Perintah Tugas:
Jawablah pertanyaan berikut berdasarkan resensi novel La Hami.
1. Penerbit mana yang menerbitkan novel ini?
2. Berapa halaman tebal buku ini?
3. Siapa nama nelayan yang diikuti La Hami ketika menyeberang menuju Bima?

Kutipan Teks:
----
Minggu, 16 Oktober 2016

Resensi Novel La Hami Marah Rusli

RESENSI NOVEL

I.     IDENTITAS NOVEL
Judul buku              : La Hami
Penulis                    : Marah Rusli
Penerbit                  : Balai Pustaka
Tahun Terbit           :
Cetakan pertama   -1953
Cetakan kedua      -1965
Cetakan ketiga      -1978
Cetakan keempat -1986
Cetakan kelima     -1990
Cetakan keenam   -1993
Tempat Terbit                     : Jakarta
Tebal Buku             : 170 Halaman
No ISBN                : 979-407-286-9

II.  SINOPSIS NOVEL
La Hami
        Telah dua bulan lamanya, Ompu Keli dan istrinya menunggu dengan cemas keberadaan anak angkatnya La Hami yang telah disuruh pergi olehnya bertandang ke Gunung Donggo. Perjalanannya mengendarai kuda Sumba dengan senjata parang, tombak, panah,  jerat, dan tanpa membawa bekal makanan. Perjalanannya dari sini ke Kempo melalui Sanggar, dompo, padende, lalu ke Gunung Soromandi. Di Sanggar, La Hami di sambut senang oleh Ompu Ito bahkan La Hami diberi bekal makanan olehnya. Selain perjalanannya ke Gunung Donggo, La Hami juga melakukan perjalanan ke Bima. Ketika perjalanan ke Bima La Hami mengalami beberapa halangan, La Hami turun dari Gunung Soromandi ke Bima tanpa menunggang Sumba. Ketika menyeberang menuju Bima, ikutlah nelayan yang bernama Kifa dan dia menginap di rumahnya. Di tempat tinggal Kifa kebetulan sedang ada perayaan Maulid Nabi dan upacara perayaan Sirih Puan yang diramaikan dengan permainan Kuraci (berpukul-pukulan badan dengan rotan) dan permainan bersepak kaki. Melihat permainan bersepak kaki La Hami tampaknya pingin mencoba, setelah diladeni jago Wera ternyata roboh oleh La Hami. Datang orang tinggi besar menahannya untuk berlawanan, dengan terpaksa karena La Hami dilecehkan, akhirnya dia menuruti tantangan jago dari Sape tersebut dan akhirnya Sape tersebut kalah. La Hami dipanggil Sultan Bima yakni Sultan Kamarudin. Di depan pramesuri Sultan, putri-putrinya, dan para punggawa untuk diberi pekerjaan. Namun, La Hami mohon untuk pulang kampung Sanggar pamit pada kedua orang tuanya.
----
Daftar Butir:
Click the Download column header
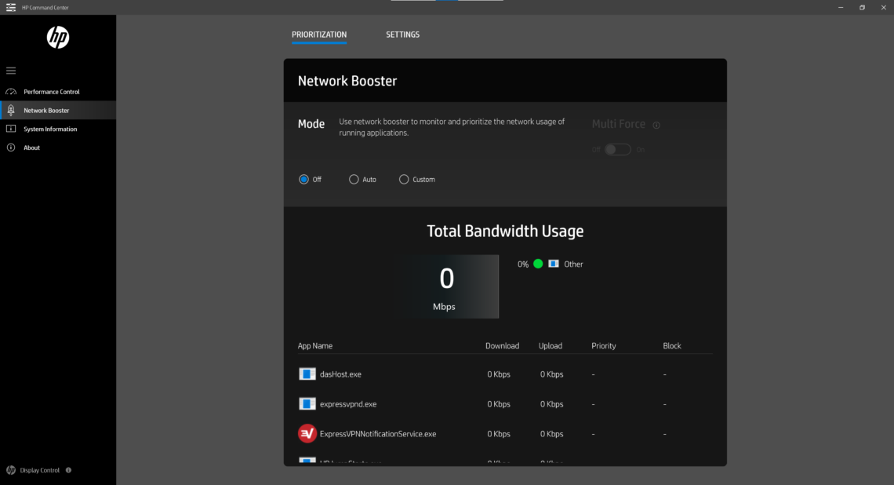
----
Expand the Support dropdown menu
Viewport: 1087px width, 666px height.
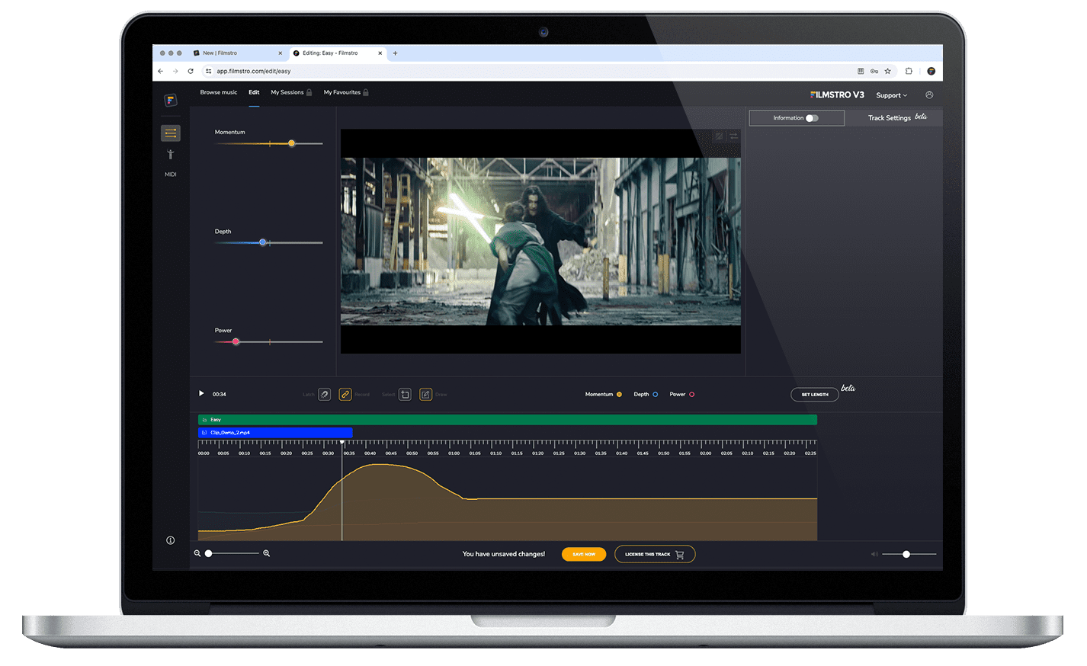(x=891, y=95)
----
Jawaban Tugas:
1. Novel ini diterbitkan oleh Balai Pustaka.
2. Tebal buku ini 170 halaman.
3. Nama nelayan itu adalah Kifa.